● TASK INPUT

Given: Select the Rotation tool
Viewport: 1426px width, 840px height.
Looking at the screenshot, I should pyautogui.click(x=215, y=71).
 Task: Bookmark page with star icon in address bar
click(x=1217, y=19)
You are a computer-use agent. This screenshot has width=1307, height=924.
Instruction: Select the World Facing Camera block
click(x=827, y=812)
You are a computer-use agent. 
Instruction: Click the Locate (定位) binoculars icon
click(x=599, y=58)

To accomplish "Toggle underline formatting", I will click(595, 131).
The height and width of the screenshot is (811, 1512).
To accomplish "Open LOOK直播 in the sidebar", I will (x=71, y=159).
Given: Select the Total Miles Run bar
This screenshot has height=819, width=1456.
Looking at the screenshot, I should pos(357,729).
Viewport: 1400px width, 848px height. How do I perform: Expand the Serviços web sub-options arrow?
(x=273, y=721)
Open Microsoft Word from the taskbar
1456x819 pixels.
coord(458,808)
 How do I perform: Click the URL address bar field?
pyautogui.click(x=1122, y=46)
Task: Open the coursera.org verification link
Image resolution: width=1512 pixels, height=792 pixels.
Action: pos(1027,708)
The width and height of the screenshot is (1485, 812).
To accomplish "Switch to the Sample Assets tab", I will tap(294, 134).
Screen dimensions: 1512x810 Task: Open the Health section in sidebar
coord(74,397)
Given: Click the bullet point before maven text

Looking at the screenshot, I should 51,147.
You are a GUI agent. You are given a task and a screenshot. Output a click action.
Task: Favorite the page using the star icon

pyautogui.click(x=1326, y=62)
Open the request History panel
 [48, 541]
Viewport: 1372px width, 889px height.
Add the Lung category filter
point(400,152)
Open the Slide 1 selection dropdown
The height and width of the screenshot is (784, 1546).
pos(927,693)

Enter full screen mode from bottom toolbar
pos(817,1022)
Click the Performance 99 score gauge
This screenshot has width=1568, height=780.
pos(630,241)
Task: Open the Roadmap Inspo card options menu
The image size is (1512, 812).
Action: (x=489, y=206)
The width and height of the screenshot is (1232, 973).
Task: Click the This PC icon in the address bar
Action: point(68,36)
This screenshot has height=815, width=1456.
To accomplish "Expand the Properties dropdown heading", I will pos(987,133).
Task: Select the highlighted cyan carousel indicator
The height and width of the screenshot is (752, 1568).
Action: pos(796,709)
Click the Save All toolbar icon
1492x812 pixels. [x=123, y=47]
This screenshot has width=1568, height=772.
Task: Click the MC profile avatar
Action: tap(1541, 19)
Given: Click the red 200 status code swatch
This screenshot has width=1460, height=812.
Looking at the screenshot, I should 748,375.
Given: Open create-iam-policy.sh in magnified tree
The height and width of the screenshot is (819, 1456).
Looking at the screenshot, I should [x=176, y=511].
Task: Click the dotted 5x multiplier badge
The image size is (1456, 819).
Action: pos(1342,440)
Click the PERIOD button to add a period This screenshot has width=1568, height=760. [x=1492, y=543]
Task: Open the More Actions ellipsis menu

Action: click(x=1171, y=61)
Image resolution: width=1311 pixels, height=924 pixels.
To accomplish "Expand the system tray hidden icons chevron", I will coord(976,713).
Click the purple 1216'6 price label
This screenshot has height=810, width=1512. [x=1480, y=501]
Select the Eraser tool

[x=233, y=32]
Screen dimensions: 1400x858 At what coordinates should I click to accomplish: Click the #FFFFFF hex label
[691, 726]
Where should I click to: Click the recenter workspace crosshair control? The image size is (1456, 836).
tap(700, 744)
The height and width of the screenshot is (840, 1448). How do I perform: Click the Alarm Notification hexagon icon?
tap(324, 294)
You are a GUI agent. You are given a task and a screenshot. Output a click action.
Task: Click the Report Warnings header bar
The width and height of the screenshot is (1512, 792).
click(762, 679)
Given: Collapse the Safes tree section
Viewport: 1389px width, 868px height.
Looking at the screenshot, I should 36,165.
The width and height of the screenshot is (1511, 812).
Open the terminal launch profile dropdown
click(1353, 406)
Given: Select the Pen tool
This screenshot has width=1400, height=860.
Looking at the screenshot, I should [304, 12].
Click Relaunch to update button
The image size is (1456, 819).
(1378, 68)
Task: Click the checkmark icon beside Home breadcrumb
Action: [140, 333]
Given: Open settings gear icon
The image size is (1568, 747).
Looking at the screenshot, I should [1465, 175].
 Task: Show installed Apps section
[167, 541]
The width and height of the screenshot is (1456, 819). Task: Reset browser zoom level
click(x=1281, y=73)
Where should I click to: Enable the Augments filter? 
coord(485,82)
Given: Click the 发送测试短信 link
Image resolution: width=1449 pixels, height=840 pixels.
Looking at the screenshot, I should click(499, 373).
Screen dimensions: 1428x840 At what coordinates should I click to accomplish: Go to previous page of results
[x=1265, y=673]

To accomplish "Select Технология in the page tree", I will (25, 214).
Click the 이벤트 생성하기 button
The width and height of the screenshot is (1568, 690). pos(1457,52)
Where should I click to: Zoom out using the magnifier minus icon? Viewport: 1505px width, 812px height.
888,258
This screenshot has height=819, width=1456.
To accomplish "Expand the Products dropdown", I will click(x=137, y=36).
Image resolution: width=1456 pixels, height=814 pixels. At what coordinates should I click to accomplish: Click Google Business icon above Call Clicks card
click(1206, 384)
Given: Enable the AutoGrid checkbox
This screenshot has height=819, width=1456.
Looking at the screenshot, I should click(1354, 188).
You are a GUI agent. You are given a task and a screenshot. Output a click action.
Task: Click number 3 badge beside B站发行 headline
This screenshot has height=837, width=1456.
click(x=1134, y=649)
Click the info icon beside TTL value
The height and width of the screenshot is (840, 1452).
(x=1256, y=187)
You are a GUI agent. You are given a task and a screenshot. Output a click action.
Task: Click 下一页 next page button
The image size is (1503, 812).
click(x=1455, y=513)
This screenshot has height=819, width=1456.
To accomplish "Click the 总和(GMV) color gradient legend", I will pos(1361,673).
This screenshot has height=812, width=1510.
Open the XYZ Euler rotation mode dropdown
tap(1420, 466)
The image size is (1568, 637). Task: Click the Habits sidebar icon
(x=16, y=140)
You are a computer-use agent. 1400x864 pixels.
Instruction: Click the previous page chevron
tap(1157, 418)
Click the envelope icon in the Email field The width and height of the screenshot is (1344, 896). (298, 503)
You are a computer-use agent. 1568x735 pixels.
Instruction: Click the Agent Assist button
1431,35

● TASK TO COMPLETE
Wherever the word "will" appears in the listing, copy the line that holds it.

● RESPONSE TO THE TASK
To accomplish "Toggle underline formatting", I will click(595, 131).
To accomplish "Open LOOK直播 in the sidebar", I will (x=71, y=159).
To accomplish "Switch to the Sample Assets tab", I will tap(294, 134).
To accomplish "Expand the Properties dropdown heading", I will pos(987,133).
To accomplish "Expand the system tray hidden icons chevron", I will coord(976,713).
To accomplish "Select Технология in the page tree", I will (25, 214).
To accomplish "Expand the Products dropdown", I will click(x=137, y=36).
To accomplish "Click the 总和(GMV) color gradient legend", I will pos(1361,673).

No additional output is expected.